«Un trabajo casi honesto» es el título del encuentro que el compositor y multi-instrumentista Pedro Aznar encabezó en el Auditorio «Julio García Cánepa» del Departamento de Artes Musicales y Sonoras (DAMus) de la Universidad Nacional de las Artes. Ante un auditorio atento, el artista se entregó a la conversación con estudiantes de música durante una hora y media en la que fue crítico con el contexto actual.

La charla del integrante de Serú Girán recorrió distintos temas del quehacer musical, desde la inspiración y los métodos de trabajo hasta los desafíos de la difusión en la actualidad, pasando por el análisis de algunas de sus obras.

La actividad fue impulsada por la Cátedra de Composición del Mtro. Gabriel Sananes, quien fue también maestro de Aznar y lo acompaña desde hace décadas en su recorrido. «Esto sucede en un ámbito, la educación pública, que privilegia este tipo de encuentros. Lo que sucede en este espacio es un ida y vuelta, algo que se revitaliza, se jerarquiza y se revaloriza, sobre todo en estos tiempos», afirmó el profesor en la presentación del evento. «Esta es la Universidad Nacional de las Artes: las tres cosas están siendo jaqueadas».

Pedro Aznar en la UNA: "Vivir en modo supervivencia no permite hacer arte"

«Imagino que les habrá pasado, cuando eran chicas, chicos, que les habrán dicho más de una vez: ‘¿Qué lindo lo de la música pero, ¿de qué vas a trabajar?’ –arrancó Aznar–, como si nuestra profesión definiera nuestra vida, como si todo lo que hubiéramos venido a hacer a este mundo fuera trabajar, y de esa manera justificar nuestra existencia, cuando en realidad hacer nuestro trabajo es algo más importante que ‘cumplir funciones'». 

Sobre el juego de palabras que daba título al encuentro, aclaró: «Por supuesto que es un chiste: todos acá conocemos la hermosa desnudez del alma que implica hacer arte, la vivimos todos los días.

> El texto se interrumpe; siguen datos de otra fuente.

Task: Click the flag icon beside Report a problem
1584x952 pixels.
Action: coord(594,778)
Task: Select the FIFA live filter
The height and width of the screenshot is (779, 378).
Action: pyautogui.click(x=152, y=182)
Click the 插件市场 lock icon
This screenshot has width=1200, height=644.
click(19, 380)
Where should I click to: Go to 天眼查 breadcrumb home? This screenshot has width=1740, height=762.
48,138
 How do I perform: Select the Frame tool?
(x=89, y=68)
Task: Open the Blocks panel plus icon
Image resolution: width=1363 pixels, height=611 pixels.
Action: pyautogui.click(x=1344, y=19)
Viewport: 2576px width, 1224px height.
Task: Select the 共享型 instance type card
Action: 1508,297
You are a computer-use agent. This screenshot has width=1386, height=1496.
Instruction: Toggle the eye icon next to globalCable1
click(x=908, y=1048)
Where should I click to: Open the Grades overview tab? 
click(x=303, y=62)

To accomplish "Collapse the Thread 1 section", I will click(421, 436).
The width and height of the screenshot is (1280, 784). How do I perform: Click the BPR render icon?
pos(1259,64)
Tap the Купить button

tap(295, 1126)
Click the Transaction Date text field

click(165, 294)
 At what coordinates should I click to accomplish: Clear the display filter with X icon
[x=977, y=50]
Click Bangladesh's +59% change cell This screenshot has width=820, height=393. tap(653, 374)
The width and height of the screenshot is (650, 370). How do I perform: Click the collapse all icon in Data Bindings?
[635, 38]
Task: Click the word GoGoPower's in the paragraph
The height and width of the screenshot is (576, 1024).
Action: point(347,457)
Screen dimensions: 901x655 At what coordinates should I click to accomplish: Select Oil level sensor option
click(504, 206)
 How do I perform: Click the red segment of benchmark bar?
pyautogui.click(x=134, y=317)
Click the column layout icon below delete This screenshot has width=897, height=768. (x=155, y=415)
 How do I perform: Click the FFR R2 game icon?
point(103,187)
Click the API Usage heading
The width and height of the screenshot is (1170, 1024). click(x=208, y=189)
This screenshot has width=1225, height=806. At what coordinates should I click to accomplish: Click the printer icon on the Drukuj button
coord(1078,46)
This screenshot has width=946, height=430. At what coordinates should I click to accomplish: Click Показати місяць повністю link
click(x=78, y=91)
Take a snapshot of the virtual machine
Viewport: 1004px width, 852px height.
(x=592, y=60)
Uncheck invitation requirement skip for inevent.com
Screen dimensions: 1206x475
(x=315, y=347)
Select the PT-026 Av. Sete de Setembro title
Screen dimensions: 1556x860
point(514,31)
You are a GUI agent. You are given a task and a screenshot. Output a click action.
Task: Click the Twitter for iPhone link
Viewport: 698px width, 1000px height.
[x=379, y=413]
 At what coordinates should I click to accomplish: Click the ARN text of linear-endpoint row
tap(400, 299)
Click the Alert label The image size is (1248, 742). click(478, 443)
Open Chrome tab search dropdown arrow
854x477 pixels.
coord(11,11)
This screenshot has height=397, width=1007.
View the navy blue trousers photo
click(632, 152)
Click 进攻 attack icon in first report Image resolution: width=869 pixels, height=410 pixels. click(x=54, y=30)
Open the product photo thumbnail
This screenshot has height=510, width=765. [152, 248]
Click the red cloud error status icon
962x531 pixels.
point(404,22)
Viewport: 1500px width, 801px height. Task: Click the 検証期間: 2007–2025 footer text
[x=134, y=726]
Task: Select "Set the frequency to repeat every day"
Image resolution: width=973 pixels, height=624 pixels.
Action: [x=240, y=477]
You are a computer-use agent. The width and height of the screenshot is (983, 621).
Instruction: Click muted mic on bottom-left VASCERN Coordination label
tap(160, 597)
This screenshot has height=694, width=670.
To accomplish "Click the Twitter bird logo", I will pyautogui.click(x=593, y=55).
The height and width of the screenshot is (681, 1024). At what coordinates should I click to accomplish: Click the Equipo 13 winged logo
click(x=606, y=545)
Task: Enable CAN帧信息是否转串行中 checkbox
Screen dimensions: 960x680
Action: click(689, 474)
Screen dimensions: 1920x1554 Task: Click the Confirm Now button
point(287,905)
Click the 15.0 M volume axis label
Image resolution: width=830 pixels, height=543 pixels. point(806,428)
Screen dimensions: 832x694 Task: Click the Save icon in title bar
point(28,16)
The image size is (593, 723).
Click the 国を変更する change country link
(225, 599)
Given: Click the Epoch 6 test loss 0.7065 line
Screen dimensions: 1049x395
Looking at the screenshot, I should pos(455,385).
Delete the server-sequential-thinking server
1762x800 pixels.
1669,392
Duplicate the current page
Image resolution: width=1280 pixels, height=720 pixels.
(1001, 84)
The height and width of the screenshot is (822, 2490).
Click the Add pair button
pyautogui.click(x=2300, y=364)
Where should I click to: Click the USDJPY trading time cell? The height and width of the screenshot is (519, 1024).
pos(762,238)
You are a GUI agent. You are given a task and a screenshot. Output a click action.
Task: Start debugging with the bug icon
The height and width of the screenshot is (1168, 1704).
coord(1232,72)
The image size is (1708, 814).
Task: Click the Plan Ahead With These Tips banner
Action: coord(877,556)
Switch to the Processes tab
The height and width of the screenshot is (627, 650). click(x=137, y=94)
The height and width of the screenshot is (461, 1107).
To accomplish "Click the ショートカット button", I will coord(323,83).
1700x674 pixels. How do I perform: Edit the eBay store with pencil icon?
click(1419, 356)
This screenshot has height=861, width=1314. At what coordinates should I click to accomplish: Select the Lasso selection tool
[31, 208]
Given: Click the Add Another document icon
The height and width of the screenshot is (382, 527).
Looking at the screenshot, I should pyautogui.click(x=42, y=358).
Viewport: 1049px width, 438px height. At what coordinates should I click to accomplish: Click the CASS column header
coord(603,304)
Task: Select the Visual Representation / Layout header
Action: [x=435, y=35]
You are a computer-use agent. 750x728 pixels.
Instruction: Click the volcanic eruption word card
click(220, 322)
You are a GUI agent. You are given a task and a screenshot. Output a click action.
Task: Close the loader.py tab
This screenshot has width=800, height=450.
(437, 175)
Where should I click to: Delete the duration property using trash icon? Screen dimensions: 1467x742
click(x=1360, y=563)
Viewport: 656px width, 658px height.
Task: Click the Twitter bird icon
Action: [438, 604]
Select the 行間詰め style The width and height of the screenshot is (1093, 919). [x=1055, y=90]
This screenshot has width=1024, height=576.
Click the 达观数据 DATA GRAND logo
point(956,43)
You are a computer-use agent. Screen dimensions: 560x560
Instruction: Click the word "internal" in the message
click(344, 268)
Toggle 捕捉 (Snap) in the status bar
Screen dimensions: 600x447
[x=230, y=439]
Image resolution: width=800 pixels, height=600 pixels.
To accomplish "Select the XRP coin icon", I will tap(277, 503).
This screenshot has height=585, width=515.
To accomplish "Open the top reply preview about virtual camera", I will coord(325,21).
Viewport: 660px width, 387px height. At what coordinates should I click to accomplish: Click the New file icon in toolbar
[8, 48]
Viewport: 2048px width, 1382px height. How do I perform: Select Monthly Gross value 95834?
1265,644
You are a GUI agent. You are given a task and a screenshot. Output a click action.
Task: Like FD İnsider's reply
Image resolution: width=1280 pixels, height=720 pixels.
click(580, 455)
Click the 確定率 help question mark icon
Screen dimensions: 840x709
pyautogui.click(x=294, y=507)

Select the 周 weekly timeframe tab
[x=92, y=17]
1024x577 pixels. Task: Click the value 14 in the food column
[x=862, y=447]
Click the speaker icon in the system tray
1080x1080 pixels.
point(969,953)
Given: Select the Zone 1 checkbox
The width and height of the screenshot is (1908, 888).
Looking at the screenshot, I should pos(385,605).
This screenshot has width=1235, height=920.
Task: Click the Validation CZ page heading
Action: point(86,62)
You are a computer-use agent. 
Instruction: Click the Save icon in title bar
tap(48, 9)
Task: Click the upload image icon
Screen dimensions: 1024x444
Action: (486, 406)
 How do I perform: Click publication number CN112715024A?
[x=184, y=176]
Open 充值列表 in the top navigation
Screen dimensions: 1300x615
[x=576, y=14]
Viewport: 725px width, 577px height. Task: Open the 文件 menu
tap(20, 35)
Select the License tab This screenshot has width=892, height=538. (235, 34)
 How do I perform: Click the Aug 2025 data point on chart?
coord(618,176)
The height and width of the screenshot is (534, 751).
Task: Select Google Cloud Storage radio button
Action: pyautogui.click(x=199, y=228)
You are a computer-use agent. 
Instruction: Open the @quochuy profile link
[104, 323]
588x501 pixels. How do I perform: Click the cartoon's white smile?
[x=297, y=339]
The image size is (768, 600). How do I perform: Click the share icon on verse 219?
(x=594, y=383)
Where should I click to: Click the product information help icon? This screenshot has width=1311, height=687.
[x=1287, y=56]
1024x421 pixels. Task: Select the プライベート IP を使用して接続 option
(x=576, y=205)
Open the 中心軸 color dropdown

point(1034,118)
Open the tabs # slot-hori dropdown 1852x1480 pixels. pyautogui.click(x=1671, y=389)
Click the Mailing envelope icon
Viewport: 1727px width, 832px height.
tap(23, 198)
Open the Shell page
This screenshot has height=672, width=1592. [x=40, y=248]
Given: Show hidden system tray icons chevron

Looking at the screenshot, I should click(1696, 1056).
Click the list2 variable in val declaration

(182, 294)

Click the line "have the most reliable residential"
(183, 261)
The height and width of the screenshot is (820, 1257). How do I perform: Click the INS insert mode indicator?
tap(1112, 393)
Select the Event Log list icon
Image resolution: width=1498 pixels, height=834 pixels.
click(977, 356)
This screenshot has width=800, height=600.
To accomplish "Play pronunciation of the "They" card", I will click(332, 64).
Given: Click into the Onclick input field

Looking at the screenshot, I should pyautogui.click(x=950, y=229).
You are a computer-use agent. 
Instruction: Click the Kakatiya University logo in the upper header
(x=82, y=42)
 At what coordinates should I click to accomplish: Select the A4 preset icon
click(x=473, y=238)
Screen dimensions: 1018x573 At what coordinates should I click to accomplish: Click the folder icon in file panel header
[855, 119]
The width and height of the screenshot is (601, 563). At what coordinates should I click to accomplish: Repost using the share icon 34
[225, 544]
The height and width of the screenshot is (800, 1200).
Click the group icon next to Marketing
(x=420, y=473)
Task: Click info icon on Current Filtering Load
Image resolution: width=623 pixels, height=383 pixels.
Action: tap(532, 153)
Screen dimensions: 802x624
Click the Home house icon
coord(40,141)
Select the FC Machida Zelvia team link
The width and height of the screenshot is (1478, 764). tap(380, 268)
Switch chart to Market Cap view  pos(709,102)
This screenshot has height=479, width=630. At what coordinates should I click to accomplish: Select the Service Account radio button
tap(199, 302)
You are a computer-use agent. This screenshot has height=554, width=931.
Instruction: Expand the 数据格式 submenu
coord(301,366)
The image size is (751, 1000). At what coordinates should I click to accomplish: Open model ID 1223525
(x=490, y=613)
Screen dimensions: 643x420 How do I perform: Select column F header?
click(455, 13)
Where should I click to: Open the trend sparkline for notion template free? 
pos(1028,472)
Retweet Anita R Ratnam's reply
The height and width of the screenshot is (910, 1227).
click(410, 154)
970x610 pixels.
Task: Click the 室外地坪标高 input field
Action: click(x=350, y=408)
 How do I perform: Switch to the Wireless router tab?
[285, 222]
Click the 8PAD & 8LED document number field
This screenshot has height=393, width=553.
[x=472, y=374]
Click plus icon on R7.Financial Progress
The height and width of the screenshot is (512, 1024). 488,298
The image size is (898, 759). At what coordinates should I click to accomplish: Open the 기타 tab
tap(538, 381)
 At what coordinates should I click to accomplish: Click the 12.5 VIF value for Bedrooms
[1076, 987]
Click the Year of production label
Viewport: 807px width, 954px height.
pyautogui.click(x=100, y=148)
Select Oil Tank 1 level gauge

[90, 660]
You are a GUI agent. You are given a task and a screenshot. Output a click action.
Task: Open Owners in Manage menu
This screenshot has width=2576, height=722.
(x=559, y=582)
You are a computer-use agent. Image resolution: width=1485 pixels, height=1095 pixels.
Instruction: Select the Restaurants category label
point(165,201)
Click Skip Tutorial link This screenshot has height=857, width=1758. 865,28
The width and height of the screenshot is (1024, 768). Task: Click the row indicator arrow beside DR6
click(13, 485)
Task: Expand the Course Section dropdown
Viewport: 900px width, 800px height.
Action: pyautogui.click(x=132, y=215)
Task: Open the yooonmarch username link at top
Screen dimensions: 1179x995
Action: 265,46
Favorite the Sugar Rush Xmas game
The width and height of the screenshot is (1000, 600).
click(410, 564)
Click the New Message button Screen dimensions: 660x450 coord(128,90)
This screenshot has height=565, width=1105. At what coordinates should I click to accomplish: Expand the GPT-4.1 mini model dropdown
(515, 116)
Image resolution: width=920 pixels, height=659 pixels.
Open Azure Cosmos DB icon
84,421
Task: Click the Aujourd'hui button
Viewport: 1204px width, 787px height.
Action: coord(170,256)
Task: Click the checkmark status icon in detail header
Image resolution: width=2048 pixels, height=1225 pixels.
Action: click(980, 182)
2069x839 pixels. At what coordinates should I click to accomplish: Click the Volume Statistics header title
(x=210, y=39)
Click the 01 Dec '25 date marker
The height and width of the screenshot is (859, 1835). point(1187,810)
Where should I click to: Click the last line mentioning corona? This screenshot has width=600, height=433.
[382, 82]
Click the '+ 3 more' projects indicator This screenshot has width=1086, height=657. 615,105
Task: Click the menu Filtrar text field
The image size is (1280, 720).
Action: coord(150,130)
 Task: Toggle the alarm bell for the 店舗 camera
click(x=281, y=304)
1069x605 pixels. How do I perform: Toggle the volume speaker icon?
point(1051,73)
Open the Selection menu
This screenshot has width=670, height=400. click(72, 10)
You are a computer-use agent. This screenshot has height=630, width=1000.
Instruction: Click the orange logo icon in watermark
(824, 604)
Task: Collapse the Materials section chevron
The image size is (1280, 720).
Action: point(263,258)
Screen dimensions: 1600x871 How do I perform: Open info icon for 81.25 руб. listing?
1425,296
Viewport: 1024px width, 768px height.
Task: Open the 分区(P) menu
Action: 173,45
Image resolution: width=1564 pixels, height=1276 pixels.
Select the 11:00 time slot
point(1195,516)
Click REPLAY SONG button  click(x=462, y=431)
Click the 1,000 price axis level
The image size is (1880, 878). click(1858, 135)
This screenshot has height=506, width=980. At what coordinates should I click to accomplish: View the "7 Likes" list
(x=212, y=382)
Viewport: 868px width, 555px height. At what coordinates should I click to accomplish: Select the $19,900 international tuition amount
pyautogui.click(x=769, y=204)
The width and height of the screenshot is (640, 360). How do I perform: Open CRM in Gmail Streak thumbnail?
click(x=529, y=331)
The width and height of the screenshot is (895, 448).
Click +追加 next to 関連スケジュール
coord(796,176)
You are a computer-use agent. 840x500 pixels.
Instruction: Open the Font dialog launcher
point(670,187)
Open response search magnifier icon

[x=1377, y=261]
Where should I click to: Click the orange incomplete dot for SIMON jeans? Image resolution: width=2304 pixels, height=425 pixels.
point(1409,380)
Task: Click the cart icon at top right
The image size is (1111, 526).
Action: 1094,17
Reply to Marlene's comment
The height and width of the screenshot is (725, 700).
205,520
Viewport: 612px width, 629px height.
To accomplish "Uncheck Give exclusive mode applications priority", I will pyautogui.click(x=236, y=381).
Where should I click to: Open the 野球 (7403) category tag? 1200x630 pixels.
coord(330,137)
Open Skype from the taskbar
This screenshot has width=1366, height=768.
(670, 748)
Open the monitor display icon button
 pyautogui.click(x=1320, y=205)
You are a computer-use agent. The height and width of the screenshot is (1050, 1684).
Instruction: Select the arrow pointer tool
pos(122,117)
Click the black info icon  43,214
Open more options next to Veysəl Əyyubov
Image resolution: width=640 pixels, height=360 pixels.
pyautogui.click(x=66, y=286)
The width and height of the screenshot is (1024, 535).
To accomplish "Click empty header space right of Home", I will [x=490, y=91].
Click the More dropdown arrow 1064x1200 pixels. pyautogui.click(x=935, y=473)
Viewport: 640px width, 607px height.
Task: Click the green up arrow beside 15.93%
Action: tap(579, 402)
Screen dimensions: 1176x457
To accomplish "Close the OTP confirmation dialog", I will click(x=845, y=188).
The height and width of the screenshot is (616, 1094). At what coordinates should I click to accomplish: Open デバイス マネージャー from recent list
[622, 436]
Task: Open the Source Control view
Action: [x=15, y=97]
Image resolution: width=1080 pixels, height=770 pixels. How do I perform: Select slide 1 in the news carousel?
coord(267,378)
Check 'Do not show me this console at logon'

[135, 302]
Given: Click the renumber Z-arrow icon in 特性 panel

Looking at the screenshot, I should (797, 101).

Implica pararse en la vida y ponerse a disposición del misterio. Si definiéramos a la honestidad como esa desnudez, entonces es el trabajo más honesto que hay«.

Hacer arte en la Argentina de hoy

Sobre las posibilidades de dedicarse al arte en la actualidad, señaló: «Yo creo que la profundidad está abierta a todos y a todas, pero hay que encontrar la manera», y destacó la complejidad de sostener esta profesión en el contexto de hoy, dominado por los medios hegemónicos y la velocidad del scrolling. Hizo hincapié en el rol de los artistas como cronistas de su tiempo, comunicadores y observadores críticos de cada época, una tarea que implica sustraerse del movimiento perpetuo de lo cotidiano para lograr la disponibilidad y la paz necesarias para la creación: «En el mundo en que vivimos hoy, pareciera que el modo supervivencia nos atraviesa todo el tiempo, y vivir en modo supervivencia no permite hacer arte«.

Luego de la introducción, Aznar dedicó una hora a responder preguntas de los estudiantes: «¿Cuáles son tus rituales a la hora de componer?», «¿Cómo llegaste al bajo fretless?», «¿Cuáles son tus consejos para desarrollar una composición, luego del puntapié inicial?», «¿Cómo se hace para difundir una obra en estos tiempos?», fueron algunas de ellas.

Pedro Aznar en la UNA: "Vivir en modo supervivencia no permite hacer arte"

Antes del cierre, el artista compartió un texto de su autoría con el auditorio, que concluía con un llamado a la acción: «No siempre son las grandes proezas, los trabajos monumentales ni los desarrollos más admirables los que nos tocan el corazón. Cuando prestamos atención, la vida canta una canción tan clara que pareciera que se la puede asir con el más claro gesto de la mano. Picasso dijo: ‘Me tomó 4 años pintar como Rafael, pero me llevó toda una vida aprender a dibujar como un niño’. Tal vez sea eso, una inocencia sin ingenuidad, lo que nos quedó más lejos como humanos, como artistas de la vida, como poetas. Recuperarla es hoy una audacia más necesaria que nunca».